En l’espèce, il s’agissait de déterminer le lieu de la matérialisation du dommage, qui correspond au lieu où le dommage allégué se manifeste concrètement (CJUE 21 mai 2015, CDC Hydrogen Peroxide, aff. C-352/13, point 52, Dalloz actualité, 15 juin 2015, obs. F. Mélin , D. 2015. 2031, obs. L. d’Avout et S. Bollée ; ibid. 2016. 964, obs. D. Ferrier ; ibid. 1045, obs. H. Gaudemet-Tallon et F. Jault-Seseke ; AJCA 2015. 382, obs. A.-M. Luciani ; RTD eur. 2015. 807, obs. L. Idot ).

L’hypothèse n’est pas inédite en ce domaine puisqu’il a déjà été énoncé que les juridictions du domicile du demandeur sont compétentes, au titre de la matérialisation du dommage, pour connaître d’une action visant à mettre en cause la responsabilité de l’émetteur d’un certificat, notamment lorsque le dommage allégué se réalise directement sur un compte bancaire du demandeur auprès d’une banque établie dans le ressort de ces juridictions (CJUE 28 janv. 2015, préc., point 57). Il faut toutefois noter que la portée de cette approche a été ensuite précisée par la Cour de justice, qui a considéré que cette constatation s’insérait dans un contexte particulier, caractérisé par l’existence de circonstances concourant à attribuer une compétence à ces juridictions, de sorte qu’il faut par principe retenir que ne saurait être considéré comme « lieu où le fait dommageable s’est produit », en l’absence d’autres points de rattachement, le lieu situé dans un État membre où un préjudice est survenu, lorsque ce préjudice consiste exclusivement en une perte financière qui se matérialise directement sur le compte bancaire du demandeur et qui résulte directement d’un acte illicite commis dans un autre État membre (CJUE 16 juin 2016, préc., points 37 et 40).

Et c’est précisément en considération des circonstances d’espèce que l’arrêt du 12 septembre 2018 se prononce. Le juge européen relève en effet que le demandeur est domicilié en Autriche et que tous les paiements relatifs à l’opération d’investissement ont été effectués à partir de comptes bancaires autrichiens (arrêt, point 32). Bien plus, il apparaît que les certificats ont été acquis sur le marché secondaire autrichien et que les informations qui ont été fournies au sujet des certificats sont celles qui ont été notifiées à la banque autrichienne de contrôle (arrêt, point 33).

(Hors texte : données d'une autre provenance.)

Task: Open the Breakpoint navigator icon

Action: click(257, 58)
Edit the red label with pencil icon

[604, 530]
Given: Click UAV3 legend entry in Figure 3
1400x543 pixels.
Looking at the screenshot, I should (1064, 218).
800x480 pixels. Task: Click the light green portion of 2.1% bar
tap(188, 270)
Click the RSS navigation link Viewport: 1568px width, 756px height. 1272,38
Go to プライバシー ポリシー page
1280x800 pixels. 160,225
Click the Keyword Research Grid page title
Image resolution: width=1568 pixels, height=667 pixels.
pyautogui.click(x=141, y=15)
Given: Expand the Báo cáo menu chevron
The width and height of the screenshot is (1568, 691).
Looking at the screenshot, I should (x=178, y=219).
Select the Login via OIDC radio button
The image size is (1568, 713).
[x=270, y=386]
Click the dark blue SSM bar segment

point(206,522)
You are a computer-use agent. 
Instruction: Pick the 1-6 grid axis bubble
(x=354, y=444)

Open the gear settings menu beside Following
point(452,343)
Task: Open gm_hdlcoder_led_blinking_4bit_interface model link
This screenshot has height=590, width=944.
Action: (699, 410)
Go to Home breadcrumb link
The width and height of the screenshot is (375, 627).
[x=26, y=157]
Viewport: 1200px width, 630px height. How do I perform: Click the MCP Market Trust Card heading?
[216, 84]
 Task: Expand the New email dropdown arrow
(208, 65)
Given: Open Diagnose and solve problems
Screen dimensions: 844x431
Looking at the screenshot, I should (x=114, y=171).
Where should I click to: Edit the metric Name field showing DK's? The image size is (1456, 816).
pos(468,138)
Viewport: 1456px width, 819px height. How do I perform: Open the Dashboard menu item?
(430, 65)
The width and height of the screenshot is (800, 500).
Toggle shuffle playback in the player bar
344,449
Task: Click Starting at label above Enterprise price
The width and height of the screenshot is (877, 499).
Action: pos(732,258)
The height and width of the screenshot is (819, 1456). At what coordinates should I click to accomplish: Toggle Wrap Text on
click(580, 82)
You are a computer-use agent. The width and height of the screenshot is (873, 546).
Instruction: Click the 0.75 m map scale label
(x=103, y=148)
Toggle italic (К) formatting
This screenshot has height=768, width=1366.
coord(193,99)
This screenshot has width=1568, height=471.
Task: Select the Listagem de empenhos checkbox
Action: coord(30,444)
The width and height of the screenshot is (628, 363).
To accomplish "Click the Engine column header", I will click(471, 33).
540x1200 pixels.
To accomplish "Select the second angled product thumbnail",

Dès lors, l’arrêt énonce que l’article 5, point 3, du règlement Bruxelles I doit être interprété en ce sens que, dans une situation « dans laquelle un investisseur introduit une action en responsabilité délictuelle dirigée contre une banque ayant émis un certificat dans lequel celui-ci a investi, du fait du prospectus relatif à ce certificat, les juridictions du domicile de cet investisseur sont, en tant que juridictions du lieu où le fait dommageable s’est produit, au sens de cette disposition, compétentes pour connaître de cette action, lorsque le dommage allégué consiste en un préjudice financier se réalisant directement sur un compte bancaire dudit investisseur auprès d’une banque établie dans le ressort de ces juridictions et que les autres circonstances particulières de cette situation concourent également à attribuer une compétence auxdites juridictions ».

Cette solution, qui vaudra également en application du règlement Bruxelles I bis du 12 décembre 2012, peut être approuvée. Les circonstances d’espèce qui viennent d’être rappelées ne laissaient en effet aucun doute sur la réalité du lien existant entre les juridictions autrichiennes et le préjudice subi par le demandeur, alors que le seul lien entre le litige et le Royaume-Uni était le lieu du siège social de la banque ayant émis les certificats et que l’article 5 n’utilise pas le critère du siège du défendeur pour déterminer la compétence du juge. Il est donc certain que la solution retenue permet de s’assurer qu’il existe une proximité entre le litige et le juge saisi et est conforme à l’exigence de prévisibilité des règles de compétence.